Types of Gene Regulation

Gene regulation can occur at various steps. The amount of product depends on:

• rate of mRNA synthesis (transcription),
• mRNA degradation,
• protein synthesis (translation) etc.

Prokaryotes commonly control transcription

• Constitutive genes are always expressed
• • Tend to be vital for basic cell functions (often called housekeeping genes)
• Regulated genes can be inducible or repressible
• • Inducible genes are normally off, but can be turned on when substrate is present
  • • Common for catabolic genes (i.e. for the utilization of particular resources)'
    • The lac operon is inducible.
  • Repressible genes are normally on, but can be turned off when the end product is abundant
  • • Common for biosynthesis genes

More Terminology

Repressors and Activators are proteins that bind to DNA and control transcription. Those genes are said to be repressible or inducible.

Inhibitors and Inducers are small "effector" molecules that bind to repressors or activators.

Though there is lots of terminology, the concepts are pretty simple: various factors interact to turn things on or off. For example, repressors simply act ans an obstacle to block transcription. If another molecule (the inducer) interferes with the repressor, they don't bind DNA and transcription proceeds normally.

Operons

• In Prokaryotes, functionally related genes are regulated as a unit, called an operon.
• Operons consist of:
• • Several structural genes
  • ONE promoter and one terminator
  • A control site (operator)
  • A separate regulator gene (codes for protein that binds to operator)

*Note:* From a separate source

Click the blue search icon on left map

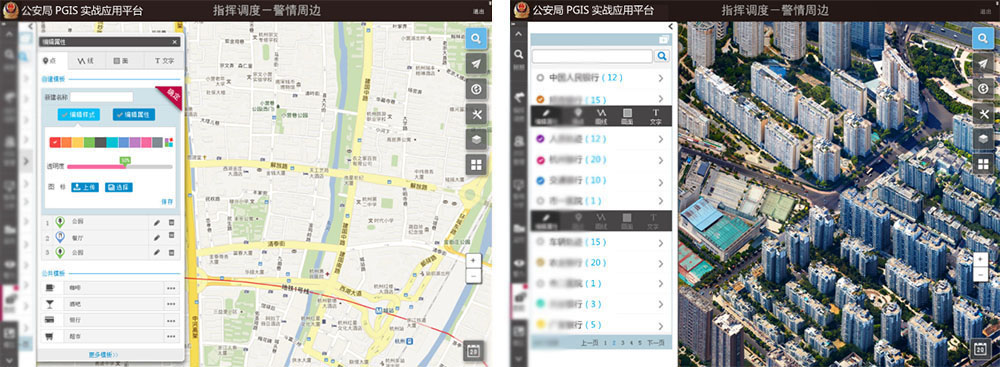(x=476, y=38)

Overview of the lac Operon

• Gene is normally off
• There is no transcription because a repressor binds to the control site
• When lactose is present, it inactivates the repressor, allowing transcription to begin. That produces both lacZ (to break down lactose) and lacY (to let it into the cell)
• When lactose is used up, the repressor is again free to bind to DNA, and halt transcription.
• Glucose must be absent. If glucose is present, transcription doesn't start.

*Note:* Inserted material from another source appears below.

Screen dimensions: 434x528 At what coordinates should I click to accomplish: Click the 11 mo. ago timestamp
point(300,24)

Cells respond quickly to available sugars:

B-galactosidase activity increases almost immediately upon transfer to lactose as a sole carbon source, and stops rapidly after the addition of glucose.

See and study Fig. 16.5 and 16.7 to see how the normal lac operon responds to different types of sugars.

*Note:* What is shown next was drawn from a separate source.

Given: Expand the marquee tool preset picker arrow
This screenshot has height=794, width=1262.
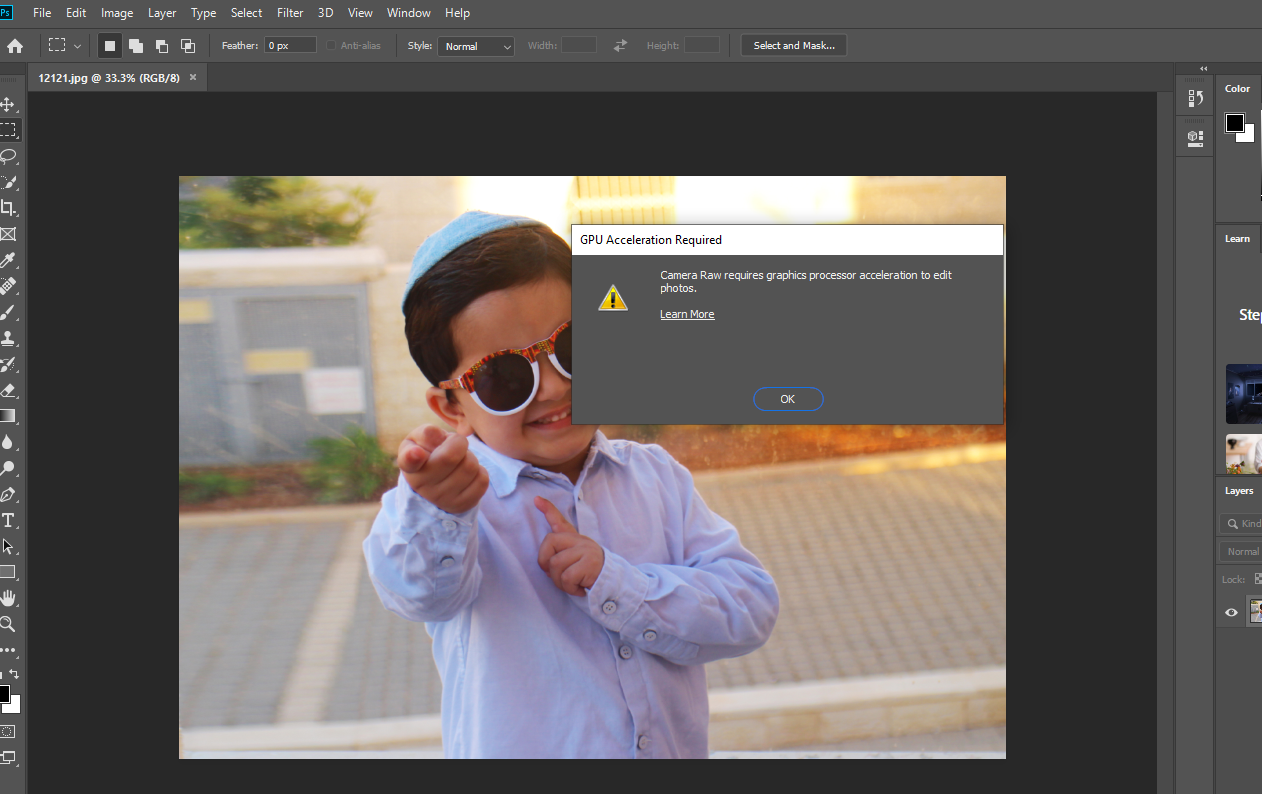Looking at the screenshot, I should pyautogui.click(x=78, y=46).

Remember that it is probably better to learn the concepts of "repressor" and "inducible gene" and "operon" and then use logic to apply that to lac, rather than just memorizing the genes.

Polar mutations

In polycistronic mRNA, anything that prematurely stops translation will also affect all other genes downstream in the operon

Using genetics to figure out the lac operon

• Jacob and Monod identified several mutations in genes of the lac operon
• lacZ^-, lacO^c, etc.
• used F' strains that had various combinations of mutant and wild type genes
• Those F' strains were "partial diploids" for the lac operon.

First look at single mutations:

What effects do you predict for mutations in B-galactosidase, lacZ? As an approach, ask these kinds of questions:

• What does lacZ do?
• What will be the consequence if it is non-functional?
• Will the mutation be dominant or recessive in partial diploids?

In this case, a mutant lacZ will not be able to metabolize lactose, whether or not the gene is induced. But it will be recessive: if there is another functiona; copy on the plasmid, B-gal. should be produced normally.

What about the repressor locus, lacI?

• What effects do you predict for mutations in the regulator gene lacI^-?
• What does lacI do?
• What will be the consequence if it is non-functional?
• Will the mutation be dominant or recessive?

See Fig. 16.9 which shows the effects of a lacI^- mutation

Mutations in the regulatory gene lacI affect the genes on both DNA molecules, so it is trans-dominant. That is typical of binding proteins and other diffusible substances.

Test of the model

Jacob and Monod predicted there would be a third type of mutation: mutations in the operator, lacO

• What effects should those have?
• What does the operator do?
• What will be the consequence if it is non-functional?
• Will the mutation be dominant or recessive?

Fig. 16.8 shows effects of operator mutations.

Mutations in the operator only affect the genes linked to it on the same DNA molecule, so they are said to be cis-dominant. This is typical of transcription control elements like promoters, etc.

Another lacI mutation: super-repressors (lacI^s)

In those mutants, the repressor is always active, whether or not the inducer (allolactose) is present.

Remember, repressors have two sites: one to bind DNA and the other to bind allolactose. Which site do you think is mutated in lacI^s

What about glucose?

If glucose is present, lac genes remain silent

A positive activator is needed

CAP-cAMP, helps RNA polymerase bind to the promoter

If glucose is low, cAMP builds up in cells and activates CAP

The CAP-cAMP system is a separate regulator of lac, which operates by a completely different mechanism. Rather than blocking transcription, it is an activator that is required for efficient binding of the promotoer to the DNA.